═══ Data for analysis

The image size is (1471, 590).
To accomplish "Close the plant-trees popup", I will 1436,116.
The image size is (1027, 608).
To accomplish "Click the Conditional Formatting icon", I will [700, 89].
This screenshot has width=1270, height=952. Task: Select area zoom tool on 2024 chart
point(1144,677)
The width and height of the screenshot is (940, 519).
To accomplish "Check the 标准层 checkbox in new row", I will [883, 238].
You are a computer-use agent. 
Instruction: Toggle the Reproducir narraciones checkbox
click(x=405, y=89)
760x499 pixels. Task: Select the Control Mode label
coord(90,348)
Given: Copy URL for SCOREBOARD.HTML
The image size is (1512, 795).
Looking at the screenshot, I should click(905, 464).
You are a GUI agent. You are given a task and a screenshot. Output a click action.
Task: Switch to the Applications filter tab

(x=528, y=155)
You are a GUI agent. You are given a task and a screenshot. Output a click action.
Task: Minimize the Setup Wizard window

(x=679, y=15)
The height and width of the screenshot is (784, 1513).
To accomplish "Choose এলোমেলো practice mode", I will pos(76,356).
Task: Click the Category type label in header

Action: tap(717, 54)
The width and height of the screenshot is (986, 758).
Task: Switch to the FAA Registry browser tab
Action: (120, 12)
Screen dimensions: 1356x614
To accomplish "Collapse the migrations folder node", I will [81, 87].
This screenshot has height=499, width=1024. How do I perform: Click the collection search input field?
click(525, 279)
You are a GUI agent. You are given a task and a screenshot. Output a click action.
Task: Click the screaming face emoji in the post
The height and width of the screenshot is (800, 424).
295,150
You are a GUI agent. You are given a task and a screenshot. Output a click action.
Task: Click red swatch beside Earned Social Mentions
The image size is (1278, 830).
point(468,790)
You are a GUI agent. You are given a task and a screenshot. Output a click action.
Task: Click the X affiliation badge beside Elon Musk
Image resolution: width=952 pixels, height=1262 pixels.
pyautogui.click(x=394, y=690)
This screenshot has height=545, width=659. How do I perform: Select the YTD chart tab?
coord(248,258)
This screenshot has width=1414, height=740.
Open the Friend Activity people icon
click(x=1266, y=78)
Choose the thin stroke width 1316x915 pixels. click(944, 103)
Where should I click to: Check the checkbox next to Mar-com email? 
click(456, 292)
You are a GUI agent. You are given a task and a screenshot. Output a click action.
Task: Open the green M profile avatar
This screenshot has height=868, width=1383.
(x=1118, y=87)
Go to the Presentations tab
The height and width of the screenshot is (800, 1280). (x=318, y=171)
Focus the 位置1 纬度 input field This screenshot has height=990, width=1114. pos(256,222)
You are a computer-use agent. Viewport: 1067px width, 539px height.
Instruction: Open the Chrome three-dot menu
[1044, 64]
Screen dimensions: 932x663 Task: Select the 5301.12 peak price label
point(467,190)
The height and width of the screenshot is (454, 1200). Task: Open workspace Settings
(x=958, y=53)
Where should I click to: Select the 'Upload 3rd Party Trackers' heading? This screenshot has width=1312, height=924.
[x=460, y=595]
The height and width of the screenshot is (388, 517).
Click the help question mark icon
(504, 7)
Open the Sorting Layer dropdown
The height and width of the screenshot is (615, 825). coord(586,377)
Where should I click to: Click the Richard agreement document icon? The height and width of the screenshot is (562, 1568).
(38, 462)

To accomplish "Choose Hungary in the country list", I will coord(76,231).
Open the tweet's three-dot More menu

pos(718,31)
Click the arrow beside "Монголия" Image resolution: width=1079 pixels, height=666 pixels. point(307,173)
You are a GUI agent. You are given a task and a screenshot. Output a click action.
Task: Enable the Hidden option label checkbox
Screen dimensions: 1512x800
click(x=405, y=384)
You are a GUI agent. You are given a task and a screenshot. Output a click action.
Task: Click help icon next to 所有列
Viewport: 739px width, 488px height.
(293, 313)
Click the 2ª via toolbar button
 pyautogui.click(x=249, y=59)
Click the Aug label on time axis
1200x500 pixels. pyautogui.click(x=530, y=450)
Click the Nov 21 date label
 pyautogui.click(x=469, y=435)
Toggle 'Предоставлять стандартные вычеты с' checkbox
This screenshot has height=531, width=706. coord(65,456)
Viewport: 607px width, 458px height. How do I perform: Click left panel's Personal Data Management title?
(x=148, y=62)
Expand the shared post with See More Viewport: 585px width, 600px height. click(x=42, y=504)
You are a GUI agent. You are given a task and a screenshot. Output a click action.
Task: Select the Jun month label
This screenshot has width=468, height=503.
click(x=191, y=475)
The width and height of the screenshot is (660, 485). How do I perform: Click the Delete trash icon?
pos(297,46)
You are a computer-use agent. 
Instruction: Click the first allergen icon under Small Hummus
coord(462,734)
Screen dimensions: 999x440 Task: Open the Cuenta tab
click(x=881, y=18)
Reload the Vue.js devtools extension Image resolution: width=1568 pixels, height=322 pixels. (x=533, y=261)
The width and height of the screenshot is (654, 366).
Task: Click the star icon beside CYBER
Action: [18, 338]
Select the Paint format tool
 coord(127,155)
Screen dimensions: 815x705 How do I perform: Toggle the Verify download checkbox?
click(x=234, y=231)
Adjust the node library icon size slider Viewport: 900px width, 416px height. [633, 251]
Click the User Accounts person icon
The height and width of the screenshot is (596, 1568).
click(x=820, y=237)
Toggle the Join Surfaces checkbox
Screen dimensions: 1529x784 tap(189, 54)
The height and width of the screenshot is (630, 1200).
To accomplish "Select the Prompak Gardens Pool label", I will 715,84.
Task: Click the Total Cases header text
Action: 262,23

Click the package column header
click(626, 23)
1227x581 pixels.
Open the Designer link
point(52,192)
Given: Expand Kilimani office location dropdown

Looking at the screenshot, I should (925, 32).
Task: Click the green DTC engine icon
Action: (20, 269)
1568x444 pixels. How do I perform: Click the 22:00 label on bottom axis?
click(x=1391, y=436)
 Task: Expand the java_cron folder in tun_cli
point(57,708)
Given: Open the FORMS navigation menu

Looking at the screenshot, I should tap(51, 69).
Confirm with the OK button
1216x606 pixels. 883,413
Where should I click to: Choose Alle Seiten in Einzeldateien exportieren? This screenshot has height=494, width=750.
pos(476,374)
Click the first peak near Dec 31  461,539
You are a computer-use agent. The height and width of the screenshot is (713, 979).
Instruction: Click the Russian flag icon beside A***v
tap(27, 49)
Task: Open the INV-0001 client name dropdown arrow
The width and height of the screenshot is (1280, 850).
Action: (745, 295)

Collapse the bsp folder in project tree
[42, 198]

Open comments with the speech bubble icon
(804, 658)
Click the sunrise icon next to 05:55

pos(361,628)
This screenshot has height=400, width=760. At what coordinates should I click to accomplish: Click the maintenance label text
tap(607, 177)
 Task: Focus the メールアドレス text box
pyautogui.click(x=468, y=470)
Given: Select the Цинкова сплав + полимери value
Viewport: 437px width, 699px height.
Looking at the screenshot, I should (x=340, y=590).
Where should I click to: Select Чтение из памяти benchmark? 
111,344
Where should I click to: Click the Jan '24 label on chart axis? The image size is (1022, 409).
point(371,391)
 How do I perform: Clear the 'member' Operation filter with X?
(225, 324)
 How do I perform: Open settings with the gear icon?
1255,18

══════

#### [Exercise instructions]
Exactly the lines above from the one with "This screenshot has width=1270, height=952." to the one with "The height and width of the screenshot is (784, 1513).", both included, are to be quoted; leave the rest out.

#### [Written response]
This screenshot has width=1270, height=952. Task: Select area zoom tool on 2024 chart
point(1144,677)
The width and height of the screenshot is (940, 519).
To accomplish "Check the 标准层 checkbox in new row", I will [883, 238].
You are a computer-use agent. 
Instruction: Toggle the Reproducir narraciones checkbox
click(x=405, y=89)
760x499 pixels. Task: Select the Control Mode label
coord(90,348)
Given: Copy URL for SCOREBOARD.HTML
The image size is (1512, 795).
Looking at the screenshot, I should click(905, 464).
You are a GUI agent. You are given a task and a screenshot. Output a click action.
Task: Switch to the Applications filter tab

(x=528, y=155)
You are a GUI agent. You are given a task and a screenshot. Output a click action.
Task: Minimize the Setup Wizard window

(x=679, y=15)
The height and width of the screenshot is (784, 1513).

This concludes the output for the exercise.